Africa is becoming more integrated into the world economy and its partnerships are diversifying, revealing unprecedented economic opportunities. In 2009, China surpassed the US and became Africa’s main trading partner, while the share conducted by Africa with emerging partners has grown from approximately 23 percent to 39 percent in the last ten years. Africa’s top five emerging trade partners are now China (38 percent), India (14 percent), Korea (7.2 percent), Brazil (7.1 percent), and Turkey (6.5 percent).

While traditional partners, as a whole, still account for the largest proportion of Africa’s trade (62 percent), investment (80 percent) and Official Development Assistance (90 percent), the report notes that emerging economies can provide additional know-how, technology and development experiences required to raise the standard of living for millions of people on the continent.
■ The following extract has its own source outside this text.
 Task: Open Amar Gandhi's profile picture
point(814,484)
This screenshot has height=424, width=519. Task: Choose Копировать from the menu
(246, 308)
Putting people first must go hand in hand with efforts to accelerate regional coordination and integration. Trade agreements that benefit the continent as a whole, unleash the full potential of the private sector and develop regional investment opportunities are the way forward.

“A race to attract the largest amounts of investment or aid from emerging partners at any cost should be avoided,” said Emmanuel Nnadozie, Director of the Economic Development, UNECA. “Africa needs more progress towards regional integration and bigger markets to improve the bargaining power of African countries and improve economic growth.” 

While a greater diversity of partnerships can benefit Africa, over-specialization on unprocessed raw materials, debt burden, and good governance remain important challenges to address. The report recommends that African countries put in place development policies that promote different economic sectors and reduce reliance on commodities such as cash crops and minerals to address these challenges.